■ **TASK DIRECTIONS**
Pull every "share" line out of the data below.

··· RECORDS TO USE

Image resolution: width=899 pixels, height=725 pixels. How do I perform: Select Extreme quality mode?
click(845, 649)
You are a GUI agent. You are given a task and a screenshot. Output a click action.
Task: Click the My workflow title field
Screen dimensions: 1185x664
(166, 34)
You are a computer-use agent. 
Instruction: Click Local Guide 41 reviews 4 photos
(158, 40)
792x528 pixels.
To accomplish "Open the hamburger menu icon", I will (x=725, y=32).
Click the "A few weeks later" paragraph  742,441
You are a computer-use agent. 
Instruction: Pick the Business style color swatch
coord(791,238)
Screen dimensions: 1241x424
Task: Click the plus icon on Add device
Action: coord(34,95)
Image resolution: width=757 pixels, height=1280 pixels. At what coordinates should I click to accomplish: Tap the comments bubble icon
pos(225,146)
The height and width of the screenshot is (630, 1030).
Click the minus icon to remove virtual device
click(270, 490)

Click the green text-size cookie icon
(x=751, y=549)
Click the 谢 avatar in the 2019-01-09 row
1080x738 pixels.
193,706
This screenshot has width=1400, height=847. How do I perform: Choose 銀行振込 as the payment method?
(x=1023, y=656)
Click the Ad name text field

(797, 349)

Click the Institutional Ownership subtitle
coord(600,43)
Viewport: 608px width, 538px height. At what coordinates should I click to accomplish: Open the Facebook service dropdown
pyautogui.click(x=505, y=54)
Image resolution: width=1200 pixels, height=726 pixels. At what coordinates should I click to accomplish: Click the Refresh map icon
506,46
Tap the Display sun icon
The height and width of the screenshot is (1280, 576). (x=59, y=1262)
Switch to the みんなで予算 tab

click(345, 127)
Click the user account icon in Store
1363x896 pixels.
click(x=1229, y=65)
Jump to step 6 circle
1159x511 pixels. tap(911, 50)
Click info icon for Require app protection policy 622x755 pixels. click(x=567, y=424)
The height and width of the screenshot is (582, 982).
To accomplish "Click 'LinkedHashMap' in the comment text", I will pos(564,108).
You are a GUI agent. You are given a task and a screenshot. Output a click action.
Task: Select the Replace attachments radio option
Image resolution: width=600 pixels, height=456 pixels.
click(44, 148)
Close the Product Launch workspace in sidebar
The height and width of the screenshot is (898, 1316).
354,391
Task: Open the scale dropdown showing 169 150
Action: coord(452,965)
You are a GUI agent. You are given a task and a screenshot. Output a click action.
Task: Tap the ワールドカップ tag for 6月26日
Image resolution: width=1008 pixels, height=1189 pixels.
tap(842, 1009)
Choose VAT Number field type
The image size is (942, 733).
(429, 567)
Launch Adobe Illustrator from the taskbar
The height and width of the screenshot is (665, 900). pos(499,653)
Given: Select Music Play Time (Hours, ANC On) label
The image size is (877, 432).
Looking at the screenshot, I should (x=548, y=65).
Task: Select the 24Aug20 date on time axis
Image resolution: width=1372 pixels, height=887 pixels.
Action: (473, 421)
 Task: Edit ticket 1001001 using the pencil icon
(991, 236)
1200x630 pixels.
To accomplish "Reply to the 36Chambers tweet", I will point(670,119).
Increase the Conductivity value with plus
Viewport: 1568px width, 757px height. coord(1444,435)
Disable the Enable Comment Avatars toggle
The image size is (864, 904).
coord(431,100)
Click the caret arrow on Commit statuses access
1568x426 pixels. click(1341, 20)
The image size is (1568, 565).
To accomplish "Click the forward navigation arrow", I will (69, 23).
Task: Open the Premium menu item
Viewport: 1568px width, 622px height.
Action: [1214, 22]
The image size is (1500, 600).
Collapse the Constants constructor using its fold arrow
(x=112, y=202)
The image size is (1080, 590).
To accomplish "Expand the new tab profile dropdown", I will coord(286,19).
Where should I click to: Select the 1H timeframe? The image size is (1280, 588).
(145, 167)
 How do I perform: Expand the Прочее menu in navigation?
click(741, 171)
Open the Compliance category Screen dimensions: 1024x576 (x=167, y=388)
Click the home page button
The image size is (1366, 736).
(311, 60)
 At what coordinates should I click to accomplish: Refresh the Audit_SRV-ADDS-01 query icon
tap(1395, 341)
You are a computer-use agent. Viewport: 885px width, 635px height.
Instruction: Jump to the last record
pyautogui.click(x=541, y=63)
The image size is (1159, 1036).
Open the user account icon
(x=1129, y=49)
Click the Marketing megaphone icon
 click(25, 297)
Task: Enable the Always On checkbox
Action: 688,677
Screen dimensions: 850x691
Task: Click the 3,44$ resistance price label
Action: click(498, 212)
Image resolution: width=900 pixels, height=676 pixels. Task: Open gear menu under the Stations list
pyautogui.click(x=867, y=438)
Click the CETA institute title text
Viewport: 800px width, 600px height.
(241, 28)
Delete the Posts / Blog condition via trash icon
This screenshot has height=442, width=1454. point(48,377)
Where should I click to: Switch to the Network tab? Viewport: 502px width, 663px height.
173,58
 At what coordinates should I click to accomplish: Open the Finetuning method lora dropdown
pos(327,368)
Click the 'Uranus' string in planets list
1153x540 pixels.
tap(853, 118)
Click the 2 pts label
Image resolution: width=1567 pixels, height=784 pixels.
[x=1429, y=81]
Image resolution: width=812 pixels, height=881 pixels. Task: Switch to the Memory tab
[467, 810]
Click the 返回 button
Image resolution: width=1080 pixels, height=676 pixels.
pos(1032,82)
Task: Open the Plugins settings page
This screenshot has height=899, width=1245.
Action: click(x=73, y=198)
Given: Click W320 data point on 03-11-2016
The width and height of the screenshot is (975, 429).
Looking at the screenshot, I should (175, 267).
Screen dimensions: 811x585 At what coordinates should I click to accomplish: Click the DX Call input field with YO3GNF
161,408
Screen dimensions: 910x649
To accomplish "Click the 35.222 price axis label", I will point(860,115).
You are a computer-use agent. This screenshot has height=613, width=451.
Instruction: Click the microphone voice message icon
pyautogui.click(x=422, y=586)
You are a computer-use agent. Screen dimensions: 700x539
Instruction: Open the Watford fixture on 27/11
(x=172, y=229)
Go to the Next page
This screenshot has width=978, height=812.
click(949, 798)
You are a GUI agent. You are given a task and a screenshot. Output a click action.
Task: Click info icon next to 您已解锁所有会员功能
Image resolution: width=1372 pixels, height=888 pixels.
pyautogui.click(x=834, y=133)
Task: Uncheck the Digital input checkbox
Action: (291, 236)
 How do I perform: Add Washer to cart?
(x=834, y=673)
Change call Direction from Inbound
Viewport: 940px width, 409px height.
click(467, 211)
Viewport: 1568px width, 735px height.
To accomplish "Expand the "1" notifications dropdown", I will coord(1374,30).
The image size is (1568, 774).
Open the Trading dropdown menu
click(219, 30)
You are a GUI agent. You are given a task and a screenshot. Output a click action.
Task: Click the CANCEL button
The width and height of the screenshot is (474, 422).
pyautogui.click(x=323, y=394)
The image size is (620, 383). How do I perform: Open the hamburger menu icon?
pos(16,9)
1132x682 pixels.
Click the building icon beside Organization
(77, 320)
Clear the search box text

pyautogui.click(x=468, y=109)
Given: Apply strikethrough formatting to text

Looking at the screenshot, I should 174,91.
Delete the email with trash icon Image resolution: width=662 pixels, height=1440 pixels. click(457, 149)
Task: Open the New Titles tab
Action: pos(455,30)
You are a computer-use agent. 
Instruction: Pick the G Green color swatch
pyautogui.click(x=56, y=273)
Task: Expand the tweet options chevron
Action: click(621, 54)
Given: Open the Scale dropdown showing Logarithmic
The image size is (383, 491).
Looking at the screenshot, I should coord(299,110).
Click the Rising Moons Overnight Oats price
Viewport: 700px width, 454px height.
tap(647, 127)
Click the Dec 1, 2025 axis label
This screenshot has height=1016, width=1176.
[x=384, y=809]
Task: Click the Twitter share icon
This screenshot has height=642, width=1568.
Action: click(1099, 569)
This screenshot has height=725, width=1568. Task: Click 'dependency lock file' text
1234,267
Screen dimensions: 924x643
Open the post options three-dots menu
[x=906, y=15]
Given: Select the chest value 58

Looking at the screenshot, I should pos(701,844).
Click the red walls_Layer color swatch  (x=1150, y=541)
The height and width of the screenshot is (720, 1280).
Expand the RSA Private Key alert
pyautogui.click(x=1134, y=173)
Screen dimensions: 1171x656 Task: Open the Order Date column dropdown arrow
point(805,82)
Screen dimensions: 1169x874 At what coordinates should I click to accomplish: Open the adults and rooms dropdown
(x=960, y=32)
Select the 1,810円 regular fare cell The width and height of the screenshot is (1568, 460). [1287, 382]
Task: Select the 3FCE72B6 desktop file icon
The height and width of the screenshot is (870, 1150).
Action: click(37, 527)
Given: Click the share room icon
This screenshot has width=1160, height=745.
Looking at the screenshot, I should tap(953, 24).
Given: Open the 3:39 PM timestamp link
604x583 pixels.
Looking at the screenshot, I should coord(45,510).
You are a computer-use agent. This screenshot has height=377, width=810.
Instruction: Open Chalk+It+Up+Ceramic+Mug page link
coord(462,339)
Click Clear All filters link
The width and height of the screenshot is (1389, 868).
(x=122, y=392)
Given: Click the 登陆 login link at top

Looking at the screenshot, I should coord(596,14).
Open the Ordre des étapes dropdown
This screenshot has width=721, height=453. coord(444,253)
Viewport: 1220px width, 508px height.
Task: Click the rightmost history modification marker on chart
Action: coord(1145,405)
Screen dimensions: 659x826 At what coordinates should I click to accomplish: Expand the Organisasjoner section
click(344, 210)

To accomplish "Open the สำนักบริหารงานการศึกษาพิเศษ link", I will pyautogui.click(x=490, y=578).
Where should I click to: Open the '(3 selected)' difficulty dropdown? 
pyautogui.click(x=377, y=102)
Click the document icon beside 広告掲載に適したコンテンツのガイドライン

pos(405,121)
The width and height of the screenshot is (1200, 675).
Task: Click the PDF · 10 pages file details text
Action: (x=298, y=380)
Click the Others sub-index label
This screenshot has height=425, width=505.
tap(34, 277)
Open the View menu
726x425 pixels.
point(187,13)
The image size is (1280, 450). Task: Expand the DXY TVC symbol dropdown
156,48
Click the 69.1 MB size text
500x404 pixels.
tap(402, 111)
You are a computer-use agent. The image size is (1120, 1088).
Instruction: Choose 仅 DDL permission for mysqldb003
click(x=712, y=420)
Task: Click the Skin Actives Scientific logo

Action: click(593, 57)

······

■ **COMPLETED EXERCISE**
Task: Click the Twitter share icon
Given: Click the share room icon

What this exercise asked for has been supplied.